On dirait que la résistance s’organise. La cabale montée par l’ayatollah Sallenave contre l’entrée de Finkielkraut à l’Académie a été emportée par la violence même de ses arguments. Le fait que l’Académie soit décadente n’interdisait pas de la revigorer, après tant d’élections inappropriées. À vrai dire, c’est au sommet que cette institution aurait besoin d’être rajeunie, et qu’on cesse d’y confondre secrétariat perpétuel avec direction politique… Tout cela appartient au Malaise de l’Occident auquel Paul-François Paoli consacre son dernier livre. J’en contesterai seulement le sous-titre : “Vers une révolution conservatrice”, car cela renvoie à une éphémère idéologie américaine qui n’a pas laissé de bons souvenirs. Passons. Voilà un opuscule qui devrait être distribué aux enfants des écoles plutôt que le catéchisme réactionnaire de Vincent Peillon. « La force de la gauche, note l’auteur, est l’intimidation qui ne fonctionne que parce que la droite est intimidable, car incapable de penser par elle-même. » Ce qui devrait donner à réfléchir à cette gauche de rencontre, c’est que pour l’irrécupérable gaulliste que je suis, qui a voté trois fois pour François Mitterrand par dégoût de Giscard puis de Chirac, cette gauche se trouve aujourd’hui irréconciliable avec moi, ou plutôt moi avec elle. Elle a, notamment avec le mariage génétiquement modifié, coupé tous les ponts avec la France pour tous. Pourquoi François Hollande l’a-t-il fait alors qu’il s’en foutait ? Parce qu’il savait qu’il trahirait toutes ses autres promesses, même les réalisables (comme de renégocier le « pacte budgétaire »). C’était l’os à ronger pour les gauchos libertaires qui ne représentent à peu près rien, mais font du bruit à proportion inverse de leur existence politique.
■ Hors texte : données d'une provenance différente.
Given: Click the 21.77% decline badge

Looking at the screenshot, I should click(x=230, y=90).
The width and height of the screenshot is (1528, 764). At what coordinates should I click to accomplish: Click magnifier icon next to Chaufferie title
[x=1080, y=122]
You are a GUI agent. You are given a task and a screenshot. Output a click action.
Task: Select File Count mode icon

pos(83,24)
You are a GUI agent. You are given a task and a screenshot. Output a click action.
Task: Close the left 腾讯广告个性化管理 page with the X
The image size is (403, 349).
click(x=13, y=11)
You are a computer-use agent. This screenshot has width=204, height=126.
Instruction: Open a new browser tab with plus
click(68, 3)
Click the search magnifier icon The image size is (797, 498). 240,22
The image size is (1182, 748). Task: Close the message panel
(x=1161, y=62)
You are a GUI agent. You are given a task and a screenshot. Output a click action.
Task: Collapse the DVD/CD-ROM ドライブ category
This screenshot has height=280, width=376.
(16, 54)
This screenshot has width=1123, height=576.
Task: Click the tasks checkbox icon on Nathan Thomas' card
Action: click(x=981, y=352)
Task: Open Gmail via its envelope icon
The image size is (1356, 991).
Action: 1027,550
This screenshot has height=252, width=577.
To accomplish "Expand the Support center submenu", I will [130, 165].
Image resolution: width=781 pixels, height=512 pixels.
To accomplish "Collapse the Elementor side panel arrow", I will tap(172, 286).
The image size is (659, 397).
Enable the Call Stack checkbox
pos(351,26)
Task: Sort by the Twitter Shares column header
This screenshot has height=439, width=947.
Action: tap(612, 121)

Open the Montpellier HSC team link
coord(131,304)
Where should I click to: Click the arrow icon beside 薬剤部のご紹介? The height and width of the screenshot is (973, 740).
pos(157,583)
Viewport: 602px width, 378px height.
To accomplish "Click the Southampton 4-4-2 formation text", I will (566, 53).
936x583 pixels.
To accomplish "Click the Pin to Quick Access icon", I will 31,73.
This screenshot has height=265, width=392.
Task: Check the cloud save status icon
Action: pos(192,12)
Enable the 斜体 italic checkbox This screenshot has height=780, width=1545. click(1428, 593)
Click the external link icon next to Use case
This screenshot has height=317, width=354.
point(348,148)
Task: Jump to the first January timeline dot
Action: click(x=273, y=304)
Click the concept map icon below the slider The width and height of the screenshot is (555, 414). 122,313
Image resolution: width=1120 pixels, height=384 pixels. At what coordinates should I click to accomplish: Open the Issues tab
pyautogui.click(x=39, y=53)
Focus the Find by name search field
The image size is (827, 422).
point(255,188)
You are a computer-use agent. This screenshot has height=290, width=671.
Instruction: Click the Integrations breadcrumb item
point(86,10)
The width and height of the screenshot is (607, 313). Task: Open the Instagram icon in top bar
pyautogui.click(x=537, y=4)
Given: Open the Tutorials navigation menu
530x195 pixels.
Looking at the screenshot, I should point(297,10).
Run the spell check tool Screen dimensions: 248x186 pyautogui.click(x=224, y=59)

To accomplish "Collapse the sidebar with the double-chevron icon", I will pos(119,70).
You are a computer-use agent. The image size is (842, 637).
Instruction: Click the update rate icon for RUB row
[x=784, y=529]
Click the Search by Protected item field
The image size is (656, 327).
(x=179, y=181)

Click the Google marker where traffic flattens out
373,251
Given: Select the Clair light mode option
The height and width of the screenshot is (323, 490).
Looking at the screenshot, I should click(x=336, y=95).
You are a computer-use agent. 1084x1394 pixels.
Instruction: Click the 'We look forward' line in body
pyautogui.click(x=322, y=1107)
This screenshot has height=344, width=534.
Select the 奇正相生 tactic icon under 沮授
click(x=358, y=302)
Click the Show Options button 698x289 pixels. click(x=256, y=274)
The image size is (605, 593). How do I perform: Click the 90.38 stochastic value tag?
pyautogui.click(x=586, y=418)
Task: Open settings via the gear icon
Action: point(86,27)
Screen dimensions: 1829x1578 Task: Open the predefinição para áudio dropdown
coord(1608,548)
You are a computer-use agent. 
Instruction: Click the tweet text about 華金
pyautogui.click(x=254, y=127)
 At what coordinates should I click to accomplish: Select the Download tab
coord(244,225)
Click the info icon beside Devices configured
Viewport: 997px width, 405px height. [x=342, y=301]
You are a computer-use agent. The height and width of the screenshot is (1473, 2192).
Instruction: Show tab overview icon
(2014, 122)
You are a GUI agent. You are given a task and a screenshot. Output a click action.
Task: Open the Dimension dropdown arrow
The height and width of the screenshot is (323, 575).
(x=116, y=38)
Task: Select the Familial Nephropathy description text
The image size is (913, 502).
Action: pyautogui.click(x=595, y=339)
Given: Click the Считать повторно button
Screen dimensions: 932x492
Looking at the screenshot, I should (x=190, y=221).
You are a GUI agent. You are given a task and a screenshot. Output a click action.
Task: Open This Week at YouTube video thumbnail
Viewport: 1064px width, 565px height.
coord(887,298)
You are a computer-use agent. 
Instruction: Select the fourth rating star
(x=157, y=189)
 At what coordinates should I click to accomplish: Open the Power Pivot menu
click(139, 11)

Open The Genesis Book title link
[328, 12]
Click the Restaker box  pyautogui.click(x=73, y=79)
La morale de Jules Ferry, c’était, selon lui-même, la « morale de nos pères ». Une vraie laïcité pour tous. L’auteur rappelle que Lévi-Strauss a « fait beaucoup plus que mettre en cause la doxa universaliste qui est celle de la gauche et de la droite libérale ». On ne peut à la fois se vouloir libre et irresponsable. Paul-François Paoli ajoute : « L’impact de Sarkozy s’explique par cela : si cet homme a autant fasciné, c’est que sa personnalité narcissique était en phase avec un certain exhibitionnisme ambiant. (…) L’individualisme postmoderne ignore la frontière entre sphère intime et espace public. » L’auteur fustige le relativisme de notre temps et cette impudeur systématique qu’on présente comme de la liberté et de la transparence. « Si l’on ne croit pas, écrit-il, à une vérité transcendante à l’histoire, il est problématique de souscrire à des idéaux collectifs. (…) Car qui dit athéisme radical dit aussi relativisme radical. » Ce qui fait la force, la richesse et sans doute la provocation de ce livre, c’est la puissance de conviction qui le porte. Pour l’auteur, « deux conceptions fondamentales se confrontent : la logique aristotélicienne du droit naturel propre aux catholiques, aux juifs, aux musulmans, aux penseurs classiques, et celle des postmodernes qui prétendent construire un monde sur le contrat et la convention. » Il me semble n’en avoir pas assez dit tant l’ouvrage est riche et foisonnant. Un livre de chevet pour Mlle Fourest. Donc pour tous.
P.S.R.
Le Malaise de l’Occident, de François-Paul Paoli, Pierre-Guillaume de Roux, 303 p., 22 €.